::: Source passage :::
Lipatti touted his own presentation of the Chopin fourteen waltzes, in which he preferred to perform the brilliant No. 2 in A-flat, Op. 34, No. 1, last. What makes the performances eternally appealing we can attribute to the natural schwung in Lipatti’s style, the easy grace of expression–as in the G-flat Major, Op. 70, No. 1–the entirely Parisian lilt that suits the salon and the concert hall at once. Lipatti’s top line remains a horn or flute choir of brisk clarity, as in the B Minor, Op. 69, No. 2, his trill astonishing in its flexible aggression, as in the A-flat (the 2/4 waltz), Op. 42. The sheer scamper of notes in their flawless intonation, either in broken chords or in legato, never lose their essential singing line, as in the Schubertian F Minor, Op. 70, No. 2, in which the figures tumble or shimmer in demure majesty. Lipatti’s “grace” notes justify the term at every turn, the basic tempo in the left hand a rock that lies beneath a suggestive mercurial surface.
::: Dataset entries :::
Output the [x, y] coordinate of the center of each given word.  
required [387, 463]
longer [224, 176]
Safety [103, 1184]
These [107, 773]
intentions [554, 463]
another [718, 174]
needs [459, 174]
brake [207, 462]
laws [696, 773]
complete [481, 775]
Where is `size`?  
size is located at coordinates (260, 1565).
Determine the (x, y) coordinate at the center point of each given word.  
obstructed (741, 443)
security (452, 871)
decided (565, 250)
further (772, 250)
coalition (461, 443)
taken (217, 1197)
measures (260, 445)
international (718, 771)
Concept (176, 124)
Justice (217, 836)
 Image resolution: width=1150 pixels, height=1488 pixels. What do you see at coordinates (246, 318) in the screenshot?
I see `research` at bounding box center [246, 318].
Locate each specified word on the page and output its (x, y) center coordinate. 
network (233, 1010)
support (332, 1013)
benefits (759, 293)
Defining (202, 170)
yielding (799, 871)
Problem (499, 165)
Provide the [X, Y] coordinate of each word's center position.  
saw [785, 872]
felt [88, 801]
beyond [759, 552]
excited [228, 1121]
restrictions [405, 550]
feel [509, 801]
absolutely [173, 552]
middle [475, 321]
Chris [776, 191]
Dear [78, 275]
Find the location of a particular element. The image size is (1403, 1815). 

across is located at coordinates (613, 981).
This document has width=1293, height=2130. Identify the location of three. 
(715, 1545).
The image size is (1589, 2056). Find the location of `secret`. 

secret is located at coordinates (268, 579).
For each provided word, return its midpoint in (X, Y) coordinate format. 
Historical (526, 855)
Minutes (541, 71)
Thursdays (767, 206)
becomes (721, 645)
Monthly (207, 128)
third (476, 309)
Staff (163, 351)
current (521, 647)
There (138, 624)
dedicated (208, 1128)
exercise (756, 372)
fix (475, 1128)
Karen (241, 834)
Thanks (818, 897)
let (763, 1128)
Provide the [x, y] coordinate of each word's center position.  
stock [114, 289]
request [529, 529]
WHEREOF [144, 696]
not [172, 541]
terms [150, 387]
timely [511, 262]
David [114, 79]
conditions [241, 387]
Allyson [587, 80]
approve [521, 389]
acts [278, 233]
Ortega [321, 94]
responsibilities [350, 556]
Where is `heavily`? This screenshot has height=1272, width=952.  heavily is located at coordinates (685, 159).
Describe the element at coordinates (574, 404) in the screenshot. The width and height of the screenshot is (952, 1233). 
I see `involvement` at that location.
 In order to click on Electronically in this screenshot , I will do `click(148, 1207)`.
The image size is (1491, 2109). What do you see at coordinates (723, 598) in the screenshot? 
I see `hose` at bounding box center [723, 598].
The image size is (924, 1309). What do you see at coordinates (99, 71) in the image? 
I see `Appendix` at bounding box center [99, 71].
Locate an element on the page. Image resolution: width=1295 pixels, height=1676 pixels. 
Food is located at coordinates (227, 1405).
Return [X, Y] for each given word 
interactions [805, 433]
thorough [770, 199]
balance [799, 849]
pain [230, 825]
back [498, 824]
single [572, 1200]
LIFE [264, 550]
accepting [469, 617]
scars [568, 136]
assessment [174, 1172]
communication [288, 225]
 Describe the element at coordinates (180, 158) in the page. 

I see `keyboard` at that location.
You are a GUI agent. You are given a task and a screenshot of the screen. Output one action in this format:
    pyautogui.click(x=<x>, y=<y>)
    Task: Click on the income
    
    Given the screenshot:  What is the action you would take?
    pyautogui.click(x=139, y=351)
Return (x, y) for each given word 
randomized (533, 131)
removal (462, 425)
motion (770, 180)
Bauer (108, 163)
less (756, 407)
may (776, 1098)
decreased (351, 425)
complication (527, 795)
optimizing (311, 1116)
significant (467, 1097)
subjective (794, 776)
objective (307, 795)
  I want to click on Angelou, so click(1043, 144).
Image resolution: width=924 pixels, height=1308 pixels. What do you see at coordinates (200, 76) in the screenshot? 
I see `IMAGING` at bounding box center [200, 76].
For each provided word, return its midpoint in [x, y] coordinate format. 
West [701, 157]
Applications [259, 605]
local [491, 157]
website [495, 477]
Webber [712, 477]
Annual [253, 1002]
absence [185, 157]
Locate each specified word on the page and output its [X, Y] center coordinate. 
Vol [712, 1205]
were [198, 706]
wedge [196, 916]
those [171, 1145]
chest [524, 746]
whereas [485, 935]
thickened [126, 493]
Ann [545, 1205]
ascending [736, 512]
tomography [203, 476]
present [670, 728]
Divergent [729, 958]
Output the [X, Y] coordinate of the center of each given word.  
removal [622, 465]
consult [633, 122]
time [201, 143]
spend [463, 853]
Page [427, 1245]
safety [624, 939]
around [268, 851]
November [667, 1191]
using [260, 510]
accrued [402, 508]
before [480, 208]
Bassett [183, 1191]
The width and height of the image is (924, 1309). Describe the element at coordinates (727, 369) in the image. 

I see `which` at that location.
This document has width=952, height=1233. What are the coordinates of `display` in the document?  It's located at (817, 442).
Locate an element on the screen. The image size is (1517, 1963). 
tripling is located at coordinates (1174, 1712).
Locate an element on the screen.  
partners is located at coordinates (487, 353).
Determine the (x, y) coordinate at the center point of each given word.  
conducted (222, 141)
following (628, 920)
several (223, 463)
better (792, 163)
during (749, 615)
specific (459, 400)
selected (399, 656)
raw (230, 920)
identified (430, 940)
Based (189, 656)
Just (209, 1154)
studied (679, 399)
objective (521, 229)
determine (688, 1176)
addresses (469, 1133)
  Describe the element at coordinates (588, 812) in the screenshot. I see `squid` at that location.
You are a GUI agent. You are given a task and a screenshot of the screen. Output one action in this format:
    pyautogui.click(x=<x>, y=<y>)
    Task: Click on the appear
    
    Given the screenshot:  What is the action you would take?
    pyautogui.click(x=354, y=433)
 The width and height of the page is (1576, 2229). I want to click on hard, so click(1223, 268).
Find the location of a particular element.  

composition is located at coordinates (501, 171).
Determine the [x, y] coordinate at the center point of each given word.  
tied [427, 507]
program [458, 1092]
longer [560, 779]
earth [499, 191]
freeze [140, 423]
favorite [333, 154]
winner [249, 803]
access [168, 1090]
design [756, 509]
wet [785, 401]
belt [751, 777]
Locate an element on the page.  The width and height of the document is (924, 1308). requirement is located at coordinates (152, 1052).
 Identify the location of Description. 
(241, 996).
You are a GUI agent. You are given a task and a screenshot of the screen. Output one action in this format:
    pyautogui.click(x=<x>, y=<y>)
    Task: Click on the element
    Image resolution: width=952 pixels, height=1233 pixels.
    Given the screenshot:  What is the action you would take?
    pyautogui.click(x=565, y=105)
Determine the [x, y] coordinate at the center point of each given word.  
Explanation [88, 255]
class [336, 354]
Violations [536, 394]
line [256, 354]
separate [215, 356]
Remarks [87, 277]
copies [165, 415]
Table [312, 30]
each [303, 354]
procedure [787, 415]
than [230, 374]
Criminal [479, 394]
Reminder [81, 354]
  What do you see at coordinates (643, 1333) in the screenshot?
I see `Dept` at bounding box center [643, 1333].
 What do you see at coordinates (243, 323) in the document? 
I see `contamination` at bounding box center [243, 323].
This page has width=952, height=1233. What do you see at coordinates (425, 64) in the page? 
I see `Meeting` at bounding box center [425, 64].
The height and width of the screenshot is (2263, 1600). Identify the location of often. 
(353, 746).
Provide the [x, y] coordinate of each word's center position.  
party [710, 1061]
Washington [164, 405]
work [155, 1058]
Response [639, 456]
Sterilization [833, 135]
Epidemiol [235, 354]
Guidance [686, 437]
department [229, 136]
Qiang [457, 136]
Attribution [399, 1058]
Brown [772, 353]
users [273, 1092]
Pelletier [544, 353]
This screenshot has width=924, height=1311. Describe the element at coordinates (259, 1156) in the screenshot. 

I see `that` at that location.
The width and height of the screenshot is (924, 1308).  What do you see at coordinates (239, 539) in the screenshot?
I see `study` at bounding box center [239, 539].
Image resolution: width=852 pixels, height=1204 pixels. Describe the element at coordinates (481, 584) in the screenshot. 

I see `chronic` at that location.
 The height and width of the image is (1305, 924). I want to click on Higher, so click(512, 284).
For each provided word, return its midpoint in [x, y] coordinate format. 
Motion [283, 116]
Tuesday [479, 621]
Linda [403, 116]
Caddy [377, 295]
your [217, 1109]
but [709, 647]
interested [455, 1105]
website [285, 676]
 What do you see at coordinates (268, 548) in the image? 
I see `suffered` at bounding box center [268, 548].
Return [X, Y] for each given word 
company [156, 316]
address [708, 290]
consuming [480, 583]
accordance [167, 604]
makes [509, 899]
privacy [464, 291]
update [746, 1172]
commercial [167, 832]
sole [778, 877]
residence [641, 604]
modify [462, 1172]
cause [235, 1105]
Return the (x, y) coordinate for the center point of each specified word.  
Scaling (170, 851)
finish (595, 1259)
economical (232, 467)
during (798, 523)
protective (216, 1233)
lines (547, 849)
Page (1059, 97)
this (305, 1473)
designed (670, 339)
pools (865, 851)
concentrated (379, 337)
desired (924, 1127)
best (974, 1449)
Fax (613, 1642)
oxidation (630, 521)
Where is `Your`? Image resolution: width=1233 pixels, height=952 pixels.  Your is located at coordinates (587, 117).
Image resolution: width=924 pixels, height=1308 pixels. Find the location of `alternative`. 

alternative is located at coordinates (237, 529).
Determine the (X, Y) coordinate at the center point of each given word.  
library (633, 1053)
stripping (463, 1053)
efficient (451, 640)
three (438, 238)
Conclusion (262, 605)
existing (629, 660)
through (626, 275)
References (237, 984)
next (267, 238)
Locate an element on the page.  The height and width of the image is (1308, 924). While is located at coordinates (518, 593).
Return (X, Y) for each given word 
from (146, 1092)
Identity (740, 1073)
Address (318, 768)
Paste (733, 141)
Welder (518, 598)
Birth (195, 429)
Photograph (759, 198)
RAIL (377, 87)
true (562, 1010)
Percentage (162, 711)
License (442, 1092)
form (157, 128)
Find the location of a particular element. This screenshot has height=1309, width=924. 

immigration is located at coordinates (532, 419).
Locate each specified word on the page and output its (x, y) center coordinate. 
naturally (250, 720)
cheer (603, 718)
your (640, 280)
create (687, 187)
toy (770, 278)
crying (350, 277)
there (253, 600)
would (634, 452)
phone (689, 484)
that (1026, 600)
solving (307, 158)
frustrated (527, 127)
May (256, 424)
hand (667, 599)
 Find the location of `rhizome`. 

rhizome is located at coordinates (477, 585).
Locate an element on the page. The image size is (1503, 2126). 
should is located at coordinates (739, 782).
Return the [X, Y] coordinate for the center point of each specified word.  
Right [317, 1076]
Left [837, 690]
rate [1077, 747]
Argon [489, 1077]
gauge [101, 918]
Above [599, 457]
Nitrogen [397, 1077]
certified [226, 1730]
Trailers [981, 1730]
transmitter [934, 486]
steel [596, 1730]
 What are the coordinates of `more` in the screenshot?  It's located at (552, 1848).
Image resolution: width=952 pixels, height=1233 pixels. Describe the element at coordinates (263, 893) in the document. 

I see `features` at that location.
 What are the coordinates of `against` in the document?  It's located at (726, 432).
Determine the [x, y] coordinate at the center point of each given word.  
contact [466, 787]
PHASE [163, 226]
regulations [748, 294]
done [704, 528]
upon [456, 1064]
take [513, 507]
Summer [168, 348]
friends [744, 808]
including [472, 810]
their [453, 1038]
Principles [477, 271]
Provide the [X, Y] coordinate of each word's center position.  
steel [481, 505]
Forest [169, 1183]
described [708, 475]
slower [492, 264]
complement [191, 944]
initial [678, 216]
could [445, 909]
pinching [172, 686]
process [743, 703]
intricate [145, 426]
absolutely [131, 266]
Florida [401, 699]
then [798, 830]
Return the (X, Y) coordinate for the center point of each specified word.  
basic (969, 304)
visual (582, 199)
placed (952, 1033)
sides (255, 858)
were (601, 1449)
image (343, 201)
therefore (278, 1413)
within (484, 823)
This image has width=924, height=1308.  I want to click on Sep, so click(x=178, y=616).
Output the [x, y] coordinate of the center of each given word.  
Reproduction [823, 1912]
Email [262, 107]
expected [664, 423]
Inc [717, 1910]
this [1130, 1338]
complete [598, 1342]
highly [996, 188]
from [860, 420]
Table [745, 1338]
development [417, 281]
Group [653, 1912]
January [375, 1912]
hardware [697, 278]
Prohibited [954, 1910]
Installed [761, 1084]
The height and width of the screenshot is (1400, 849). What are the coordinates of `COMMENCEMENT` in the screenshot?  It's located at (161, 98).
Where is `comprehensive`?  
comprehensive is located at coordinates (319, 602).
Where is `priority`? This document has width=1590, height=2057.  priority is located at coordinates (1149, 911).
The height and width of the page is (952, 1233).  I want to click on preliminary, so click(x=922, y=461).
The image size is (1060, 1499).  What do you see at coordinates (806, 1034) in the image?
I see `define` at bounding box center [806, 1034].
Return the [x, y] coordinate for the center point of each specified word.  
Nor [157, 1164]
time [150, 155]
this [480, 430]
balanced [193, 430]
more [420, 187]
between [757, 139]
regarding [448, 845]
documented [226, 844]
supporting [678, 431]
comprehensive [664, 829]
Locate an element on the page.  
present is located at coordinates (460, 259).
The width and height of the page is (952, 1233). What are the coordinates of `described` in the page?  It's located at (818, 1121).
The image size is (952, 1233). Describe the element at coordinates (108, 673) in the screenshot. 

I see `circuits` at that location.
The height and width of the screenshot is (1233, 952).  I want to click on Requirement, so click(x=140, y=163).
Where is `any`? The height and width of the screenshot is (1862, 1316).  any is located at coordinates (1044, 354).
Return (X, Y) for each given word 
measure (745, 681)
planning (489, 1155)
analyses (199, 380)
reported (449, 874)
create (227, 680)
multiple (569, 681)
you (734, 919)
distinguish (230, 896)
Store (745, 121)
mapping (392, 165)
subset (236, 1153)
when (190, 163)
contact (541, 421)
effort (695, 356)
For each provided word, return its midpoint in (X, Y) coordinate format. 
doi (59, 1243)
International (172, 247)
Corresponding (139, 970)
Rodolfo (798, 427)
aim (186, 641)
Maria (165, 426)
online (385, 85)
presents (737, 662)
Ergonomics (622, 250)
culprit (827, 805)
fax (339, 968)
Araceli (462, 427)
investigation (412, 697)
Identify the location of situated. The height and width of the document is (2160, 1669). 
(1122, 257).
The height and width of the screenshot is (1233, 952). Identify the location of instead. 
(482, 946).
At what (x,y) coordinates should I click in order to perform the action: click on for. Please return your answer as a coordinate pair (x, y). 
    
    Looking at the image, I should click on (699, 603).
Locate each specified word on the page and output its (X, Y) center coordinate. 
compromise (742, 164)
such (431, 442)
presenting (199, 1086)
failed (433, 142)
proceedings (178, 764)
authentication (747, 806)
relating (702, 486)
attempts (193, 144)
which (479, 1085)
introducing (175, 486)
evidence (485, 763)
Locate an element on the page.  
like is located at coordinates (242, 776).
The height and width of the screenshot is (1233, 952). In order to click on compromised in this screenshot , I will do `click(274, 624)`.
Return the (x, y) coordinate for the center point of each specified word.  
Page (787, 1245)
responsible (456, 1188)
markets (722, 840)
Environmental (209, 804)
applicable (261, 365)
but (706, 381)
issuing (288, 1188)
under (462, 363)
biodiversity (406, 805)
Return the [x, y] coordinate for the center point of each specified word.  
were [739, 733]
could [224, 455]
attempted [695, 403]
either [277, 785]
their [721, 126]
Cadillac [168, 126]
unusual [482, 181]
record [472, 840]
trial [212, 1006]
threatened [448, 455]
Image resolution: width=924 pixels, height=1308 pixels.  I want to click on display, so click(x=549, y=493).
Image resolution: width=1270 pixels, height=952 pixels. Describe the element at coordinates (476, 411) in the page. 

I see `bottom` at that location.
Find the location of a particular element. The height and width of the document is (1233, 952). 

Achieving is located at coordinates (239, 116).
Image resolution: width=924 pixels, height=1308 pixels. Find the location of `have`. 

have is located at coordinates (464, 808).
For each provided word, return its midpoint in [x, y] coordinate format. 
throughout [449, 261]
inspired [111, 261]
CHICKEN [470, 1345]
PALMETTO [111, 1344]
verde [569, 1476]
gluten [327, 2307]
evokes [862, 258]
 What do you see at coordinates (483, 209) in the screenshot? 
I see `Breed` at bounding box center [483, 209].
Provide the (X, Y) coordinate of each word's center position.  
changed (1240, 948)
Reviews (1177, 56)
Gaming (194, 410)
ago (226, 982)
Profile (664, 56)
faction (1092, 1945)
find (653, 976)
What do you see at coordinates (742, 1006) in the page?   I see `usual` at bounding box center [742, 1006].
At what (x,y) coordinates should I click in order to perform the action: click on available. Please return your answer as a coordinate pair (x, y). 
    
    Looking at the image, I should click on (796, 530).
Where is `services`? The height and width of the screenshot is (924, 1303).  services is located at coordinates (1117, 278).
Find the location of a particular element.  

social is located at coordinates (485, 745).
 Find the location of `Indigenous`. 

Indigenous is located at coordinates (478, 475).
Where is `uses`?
:::
**Requirement:** According to the passage on Lipatti's Chopin waltzes, which waltz did Lipatti prefer to perform last?

**Your response:** The brilliant No. 2 in A-flat, Op. 34, No. 1.